■ **EXTRAIT DU DOCUMENT**
Intérieur de la galerie des machines à l’Exposition universelle de 1889
Édifié pour l'exposition universelle de 1889, le palais des Machines se trouvait au fond du Champ de Mars. Dessinée par Ferdinand Dutert en collaboration avec l'ingénieur Victor Contamin, cette immense nef abritait des marteaux atmosphériques, des machines à raboter, une fabrique d’horloge Tissot, des machines à voter de Dayex, des machines à fabriquer les cigarettes de Découflé et Charneroy...
© Musée Carnavalet, cliché Briant
© Musée Carnavalet, cliché Briant
À la fois miroir de la modernité et emblème du progrès, la machine tient un rôle central dans l'univers romanesque de Zola. Plus qu'un élément nécessaire à la description du réel, elle est un personnage à part entière, figuration vivante de la science faite femme ou monstre.

■ **MATÉRIEL FOURNI**
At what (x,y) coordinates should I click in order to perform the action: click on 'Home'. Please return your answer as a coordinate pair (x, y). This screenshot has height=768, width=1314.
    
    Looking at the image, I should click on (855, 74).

■ **VOTRE OBJECTIF**
Recopiez fidèlement le passage de l'extrait du document qui va de « Intérieur de la » jusqu'à « femme ou monstre. » inclus.

■ **SOLUTION PROPOSÉE**
Intérieur de la galerie des machines à l’Exposition universelle de 1889
Édifié pour l'exposition universelle de 1889, le palais des Machines se trouvait au fond du Champ de Mars. Dessinée par Ferdinand Dutert en collaboration avec l'ingénieur Victor Contamin, cette immense nef abritait des marteaux atmosphériques, des machines à raboter, une fabrique d’horloge Tissot, des machines à voter de Dayex, des machines à fabriquer les cigarettes de Découflé et Charneroy...
© Musée Carnavalet, cliché Briant
© Musée Carnavalet, cliché Briant
À la fois miroir de la modernité et emblème du progrès, la machine tient un rôle central dans l'univers romanesque de Zola. Plus qu'un élément nécessaire à la description du réel, elle est un personnage à part entière, figuration vivante de la science faite femme ou monstre.